Joysuke Wong's illustrations were praised for their subtlety and appropriateness.

A Second Chance at Sarah received generally positive reviews. Praise was particularly directed at Wong's illustrations, as well as Druckmann's writing and character development, which were said to complement each other.

Reviewers praised the comic's artwork. Greg Ellner of The Pullbox called it "the perfect coupling to Druckmann's story", stating Wong "has a firm grasp of the intricacies of visual story telling". Following the Nerds Dave Bowling felt, through the artwork, the book "truly comes to life". Peter Paltridge of PopGeeks praised the "rough and sketchy" look to the artwork, and found it was fitting to the story. ComicBuzzs Ellen Murray wrote the artwork has a "beautiful flow", praising the use of colors. Jacqueline Lopez of Fanboy Comics called the artwork "stunning", comparing it to the Fables series (2002–15). Jef Fox, writing for I Smell Sheep, found the artwork "breathtaking", and felt it evoked feelings of nostalgia. HorrorTalks James Ferguson echoed similar remarks, praising the subtlety of Wong's artwork and naming it "clean and pure".

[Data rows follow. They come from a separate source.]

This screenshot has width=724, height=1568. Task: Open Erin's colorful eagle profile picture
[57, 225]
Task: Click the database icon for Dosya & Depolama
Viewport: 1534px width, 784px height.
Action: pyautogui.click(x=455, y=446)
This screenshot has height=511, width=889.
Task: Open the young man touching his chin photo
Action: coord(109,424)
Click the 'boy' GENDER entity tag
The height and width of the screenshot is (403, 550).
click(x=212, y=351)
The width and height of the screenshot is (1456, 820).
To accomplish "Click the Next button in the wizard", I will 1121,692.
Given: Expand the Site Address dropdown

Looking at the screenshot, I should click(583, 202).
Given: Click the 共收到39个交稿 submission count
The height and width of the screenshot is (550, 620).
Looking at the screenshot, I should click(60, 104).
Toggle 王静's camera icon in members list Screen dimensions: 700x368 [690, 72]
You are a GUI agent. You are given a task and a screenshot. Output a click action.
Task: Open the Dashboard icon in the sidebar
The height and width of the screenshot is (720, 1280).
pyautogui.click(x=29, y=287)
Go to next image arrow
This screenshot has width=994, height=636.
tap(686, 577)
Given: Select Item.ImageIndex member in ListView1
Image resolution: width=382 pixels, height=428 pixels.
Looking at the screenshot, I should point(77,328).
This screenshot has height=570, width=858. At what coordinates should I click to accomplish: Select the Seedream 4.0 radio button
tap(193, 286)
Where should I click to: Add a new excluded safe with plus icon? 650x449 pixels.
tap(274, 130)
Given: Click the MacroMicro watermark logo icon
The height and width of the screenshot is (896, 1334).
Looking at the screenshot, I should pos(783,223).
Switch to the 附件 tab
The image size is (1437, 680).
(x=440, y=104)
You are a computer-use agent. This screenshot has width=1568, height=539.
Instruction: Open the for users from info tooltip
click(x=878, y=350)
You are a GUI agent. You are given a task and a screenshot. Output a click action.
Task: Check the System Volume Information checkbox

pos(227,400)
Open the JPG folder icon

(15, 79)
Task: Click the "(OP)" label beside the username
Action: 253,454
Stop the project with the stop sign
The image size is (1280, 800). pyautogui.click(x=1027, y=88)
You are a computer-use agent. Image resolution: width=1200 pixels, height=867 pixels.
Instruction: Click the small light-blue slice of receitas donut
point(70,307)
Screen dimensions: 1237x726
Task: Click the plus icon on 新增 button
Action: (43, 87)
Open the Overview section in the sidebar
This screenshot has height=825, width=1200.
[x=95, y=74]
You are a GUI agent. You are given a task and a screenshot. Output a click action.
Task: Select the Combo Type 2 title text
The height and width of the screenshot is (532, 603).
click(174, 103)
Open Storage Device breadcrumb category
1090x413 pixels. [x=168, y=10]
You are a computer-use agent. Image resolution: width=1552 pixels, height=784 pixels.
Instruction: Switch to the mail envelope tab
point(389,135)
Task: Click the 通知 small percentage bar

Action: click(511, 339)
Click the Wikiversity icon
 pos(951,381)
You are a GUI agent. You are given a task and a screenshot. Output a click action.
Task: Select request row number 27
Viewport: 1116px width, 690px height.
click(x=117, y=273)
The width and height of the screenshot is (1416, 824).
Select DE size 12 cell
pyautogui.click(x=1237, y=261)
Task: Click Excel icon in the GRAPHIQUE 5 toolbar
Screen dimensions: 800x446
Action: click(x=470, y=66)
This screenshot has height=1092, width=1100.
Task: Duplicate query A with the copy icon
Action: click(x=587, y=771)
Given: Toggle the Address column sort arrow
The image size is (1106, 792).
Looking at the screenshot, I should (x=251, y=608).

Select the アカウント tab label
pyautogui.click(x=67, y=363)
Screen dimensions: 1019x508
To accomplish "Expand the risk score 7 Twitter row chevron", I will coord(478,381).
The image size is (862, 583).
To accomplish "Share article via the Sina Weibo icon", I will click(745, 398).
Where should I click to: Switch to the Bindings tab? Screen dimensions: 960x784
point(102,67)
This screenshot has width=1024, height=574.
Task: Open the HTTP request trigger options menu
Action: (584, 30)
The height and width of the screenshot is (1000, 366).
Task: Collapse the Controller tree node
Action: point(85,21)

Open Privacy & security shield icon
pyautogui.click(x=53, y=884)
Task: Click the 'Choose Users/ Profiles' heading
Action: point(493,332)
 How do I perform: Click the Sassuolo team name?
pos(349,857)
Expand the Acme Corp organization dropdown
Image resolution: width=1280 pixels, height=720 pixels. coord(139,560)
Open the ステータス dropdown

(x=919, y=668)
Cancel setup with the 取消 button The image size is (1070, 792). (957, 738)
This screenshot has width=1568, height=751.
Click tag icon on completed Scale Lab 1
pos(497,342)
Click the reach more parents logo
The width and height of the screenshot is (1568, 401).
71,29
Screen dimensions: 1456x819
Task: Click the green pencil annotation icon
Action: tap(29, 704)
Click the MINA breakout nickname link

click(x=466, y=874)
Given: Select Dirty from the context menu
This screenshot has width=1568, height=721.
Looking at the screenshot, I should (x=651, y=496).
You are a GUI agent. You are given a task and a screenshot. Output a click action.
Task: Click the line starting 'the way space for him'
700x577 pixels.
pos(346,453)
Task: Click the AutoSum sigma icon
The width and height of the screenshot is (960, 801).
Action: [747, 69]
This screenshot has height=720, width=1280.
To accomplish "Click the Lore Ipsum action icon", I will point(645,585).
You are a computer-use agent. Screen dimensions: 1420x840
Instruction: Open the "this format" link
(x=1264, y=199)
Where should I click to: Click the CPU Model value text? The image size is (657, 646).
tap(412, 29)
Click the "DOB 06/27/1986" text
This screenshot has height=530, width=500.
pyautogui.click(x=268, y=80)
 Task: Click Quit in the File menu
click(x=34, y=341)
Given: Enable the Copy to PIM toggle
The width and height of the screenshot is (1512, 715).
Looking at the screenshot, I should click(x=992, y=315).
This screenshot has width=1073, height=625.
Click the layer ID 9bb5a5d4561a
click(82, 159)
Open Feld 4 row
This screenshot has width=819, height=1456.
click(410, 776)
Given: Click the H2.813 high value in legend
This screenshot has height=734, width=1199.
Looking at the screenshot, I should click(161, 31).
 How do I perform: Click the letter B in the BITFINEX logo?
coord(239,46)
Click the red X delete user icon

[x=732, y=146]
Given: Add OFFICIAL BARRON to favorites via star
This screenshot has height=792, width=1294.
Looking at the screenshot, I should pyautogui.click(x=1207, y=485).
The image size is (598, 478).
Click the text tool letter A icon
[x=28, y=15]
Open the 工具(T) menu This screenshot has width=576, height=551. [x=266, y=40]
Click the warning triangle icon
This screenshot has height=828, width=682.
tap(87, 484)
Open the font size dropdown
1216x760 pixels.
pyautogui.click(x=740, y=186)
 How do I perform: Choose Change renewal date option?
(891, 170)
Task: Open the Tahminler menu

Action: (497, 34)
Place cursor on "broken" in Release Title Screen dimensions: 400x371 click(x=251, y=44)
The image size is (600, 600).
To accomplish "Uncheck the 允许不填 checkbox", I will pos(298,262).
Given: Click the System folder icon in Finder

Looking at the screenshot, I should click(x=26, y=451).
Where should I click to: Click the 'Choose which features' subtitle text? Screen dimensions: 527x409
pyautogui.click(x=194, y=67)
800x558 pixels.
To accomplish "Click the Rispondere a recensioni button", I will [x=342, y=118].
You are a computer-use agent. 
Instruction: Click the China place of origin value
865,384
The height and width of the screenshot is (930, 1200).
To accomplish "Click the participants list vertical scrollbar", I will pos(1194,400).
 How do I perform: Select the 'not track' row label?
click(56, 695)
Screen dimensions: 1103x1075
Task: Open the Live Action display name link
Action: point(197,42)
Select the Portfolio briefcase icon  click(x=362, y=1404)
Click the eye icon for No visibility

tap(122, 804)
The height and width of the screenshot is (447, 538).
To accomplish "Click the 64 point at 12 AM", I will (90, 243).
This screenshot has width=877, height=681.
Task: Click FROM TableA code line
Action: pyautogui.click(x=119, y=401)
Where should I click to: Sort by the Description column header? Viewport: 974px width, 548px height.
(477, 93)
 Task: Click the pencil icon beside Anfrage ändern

The comic's story also received positive reactions. Following the Nerds Bowling called it "extremely well-written", commending its ability to attract readers and make them empathize with the characters. Paltridge of PopGeeks declared the story "even better" than Druckmann's work on The Last of Us (2013). Ellner of The Pullbox praised the story, noting a particular connection with the character of Johnny early in the story. Lopez of Fanboy Comics found the "character complexity is a bit lacking", but felt the pacing of the story is helpful in understanding plot points. Doreen Sheridan, writing for I Want My Two Dollars!, felt the "dialogue is a little clunky, but it's a satisfying read nonetheless". ComicBuzzs Murray criticized the short length of the story, commenting on the lack of time dedicated to providing depth for the characters or plot.